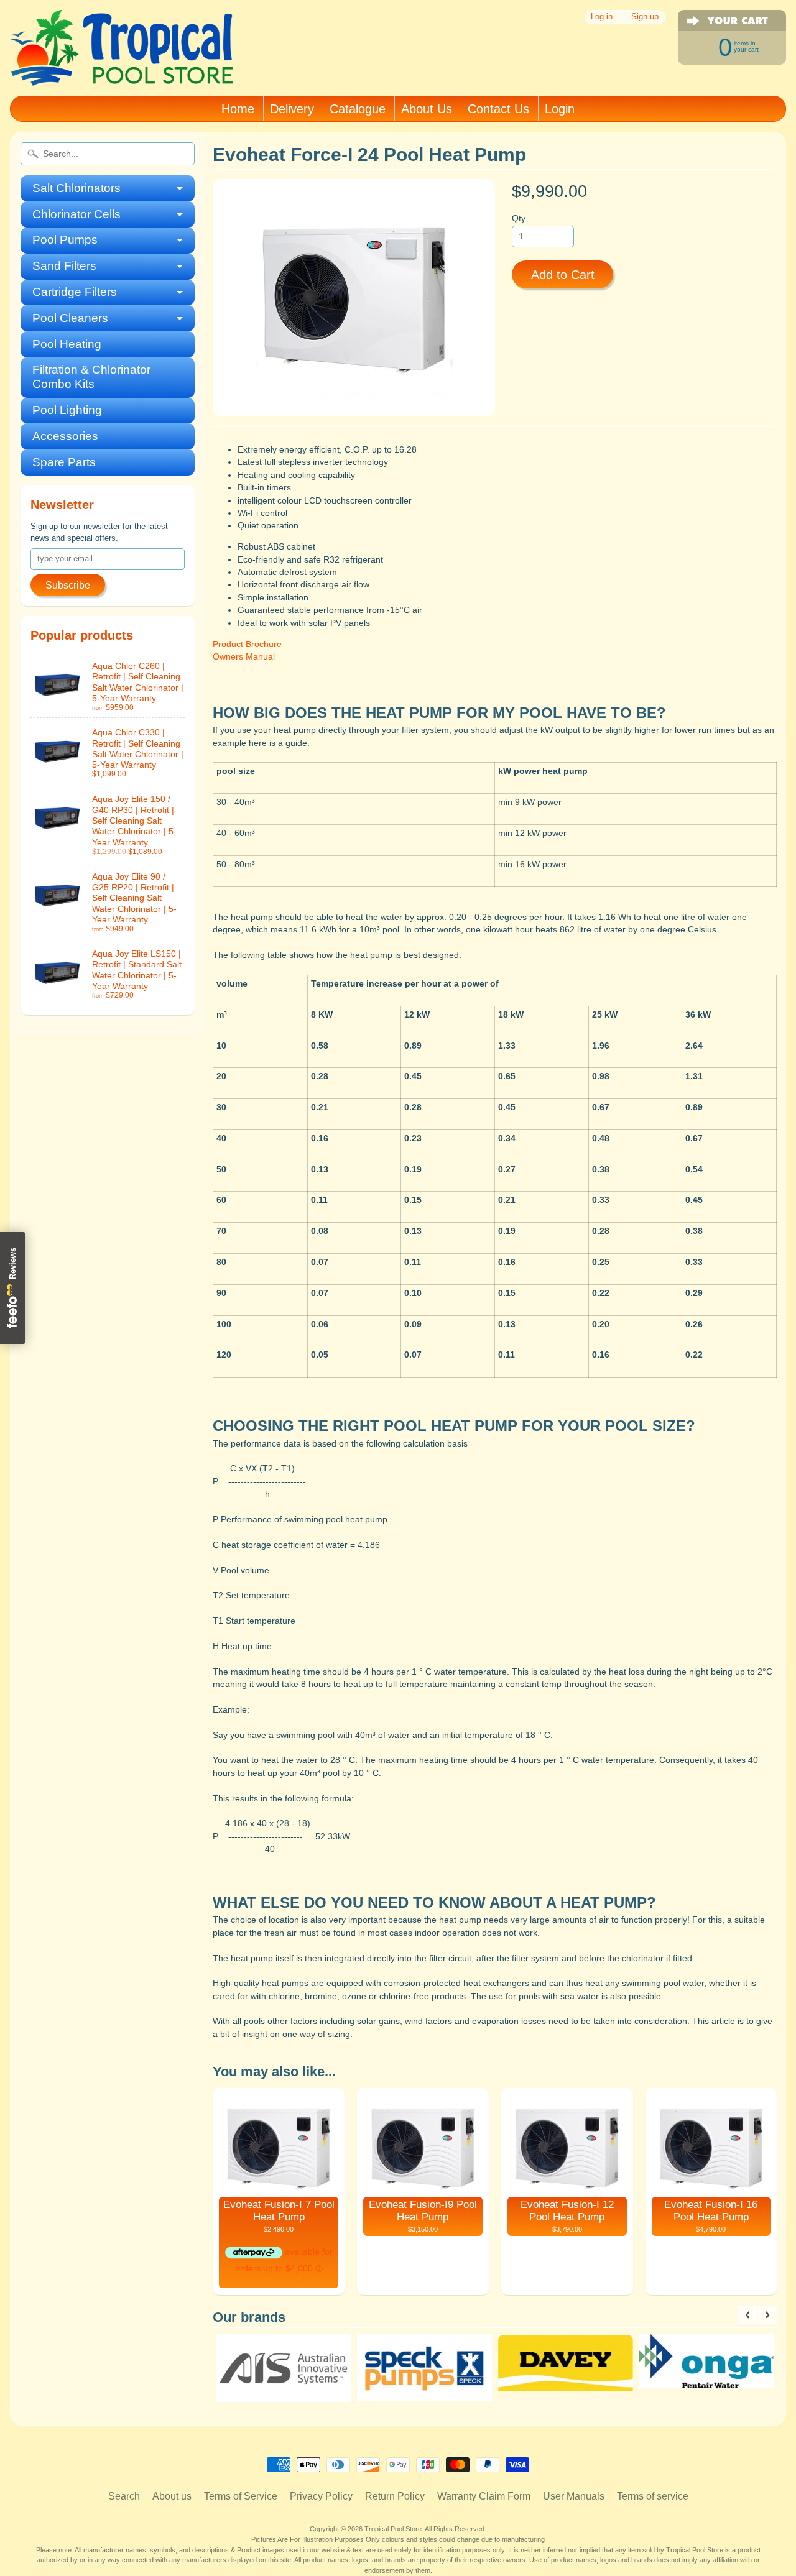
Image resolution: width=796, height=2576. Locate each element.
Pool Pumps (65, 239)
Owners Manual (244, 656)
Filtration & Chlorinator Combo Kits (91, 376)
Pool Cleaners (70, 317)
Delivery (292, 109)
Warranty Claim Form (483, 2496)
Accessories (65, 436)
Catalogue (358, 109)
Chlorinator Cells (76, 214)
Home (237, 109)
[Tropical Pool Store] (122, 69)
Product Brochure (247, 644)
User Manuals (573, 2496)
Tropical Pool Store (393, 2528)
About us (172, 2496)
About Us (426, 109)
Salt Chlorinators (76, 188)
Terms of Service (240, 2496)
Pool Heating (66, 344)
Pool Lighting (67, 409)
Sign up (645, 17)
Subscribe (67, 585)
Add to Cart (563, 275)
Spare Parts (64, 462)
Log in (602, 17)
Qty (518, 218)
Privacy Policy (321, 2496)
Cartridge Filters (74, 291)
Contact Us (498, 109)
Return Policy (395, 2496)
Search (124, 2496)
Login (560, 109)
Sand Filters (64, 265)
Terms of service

━━━━━━━━━━━━━━━━━━━━━━━━━━━━━━

WHAT YOU SHOULD DO: Gather and copy every line of the data in which the string "Store" is found.

TASK OUTPUT:
[Tropical Pool Store] (122, 69)
Tropical Pool Store (393, 2528)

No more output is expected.